YOUR TASK
Reproduce the material word for word, from its very first line down through the line containing "click(485, 13)", including both of those lines.

ENTRIES SUPPLIED
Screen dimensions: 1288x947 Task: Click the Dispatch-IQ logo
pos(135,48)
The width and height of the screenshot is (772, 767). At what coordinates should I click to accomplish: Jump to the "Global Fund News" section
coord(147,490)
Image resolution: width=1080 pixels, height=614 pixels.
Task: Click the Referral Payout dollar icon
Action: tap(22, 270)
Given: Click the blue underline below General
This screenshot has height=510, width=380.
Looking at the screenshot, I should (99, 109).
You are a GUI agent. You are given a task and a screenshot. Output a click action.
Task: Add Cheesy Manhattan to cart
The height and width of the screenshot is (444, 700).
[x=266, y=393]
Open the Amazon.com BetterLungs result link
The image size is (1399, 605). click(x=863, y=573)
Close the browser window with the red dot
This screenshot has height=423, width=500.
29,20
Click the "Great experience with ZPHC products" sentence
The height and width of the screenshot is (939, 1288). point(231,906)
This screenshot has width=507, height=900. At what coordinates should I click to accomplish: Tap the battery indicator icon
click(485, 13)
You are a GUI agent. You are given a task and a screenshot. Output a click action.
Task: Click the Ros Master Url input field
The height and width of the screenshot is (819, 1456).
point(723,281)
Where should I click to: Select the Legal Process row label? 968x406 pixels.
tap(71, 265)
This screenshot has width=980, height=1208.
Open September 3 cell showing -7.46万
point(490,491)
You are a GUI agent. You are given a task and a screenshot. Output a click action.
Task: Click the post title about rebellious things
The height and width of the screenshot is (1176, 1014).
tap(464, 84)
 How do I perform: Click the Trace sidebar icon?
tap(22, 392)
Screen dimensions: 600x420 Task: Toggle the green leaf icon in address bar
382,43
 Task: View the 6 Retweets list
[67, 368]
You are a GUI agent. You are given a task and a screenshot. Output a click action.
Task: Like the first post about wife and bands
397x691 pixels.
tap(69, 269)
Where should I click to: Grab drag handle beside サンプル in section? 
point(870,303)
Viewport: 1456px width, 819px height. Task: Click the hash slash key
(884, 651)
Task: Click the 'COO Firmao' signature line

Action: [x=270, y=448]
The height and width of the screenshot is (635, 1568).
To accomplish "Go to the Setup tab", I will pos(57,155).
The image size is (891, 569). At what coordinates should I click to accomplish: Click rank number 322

EXERCISE RESULT
Screen dimensions: 1288x947 Task: Click the Dispatch-IQ logo
pos(135,48)
The width and height of the screenshot is (772, 767). At what coordinates should I click to accomplish: Jump to the "Global Fund News" section
coord(147,490)
Image resolution: width=1080 pixels, height=614 pixels.
Task: Click the Referral Payout dollar icon
Action: tap(22, 270)
Given: Click the blue underline below General
This screenshot has height=510, width=380.
Looking at the screenshot, I should (99, 109).
You are a GUI agent. You are given a task and a screenshot. Output a click action.
Task: Add Cheesy Manhattan to cart
The height and width of the screenshot is (444, 700).
[x=266, y=393]
Open the Amazon.com BetterLungs result link
The image size is (1399, 605). click(x=863, y=573)
Close the browser window with the red dot
This screenshot has height=423, width=500.
29,20
Click the "Great experience with ZPHC products" sentence
The height and width of the screenshot is (939, 1288). point(231,906)
This screenshot has width=507, height=900. At what coordinates should I click to accomplish: Tap the battery indicator icon
click(485, 13)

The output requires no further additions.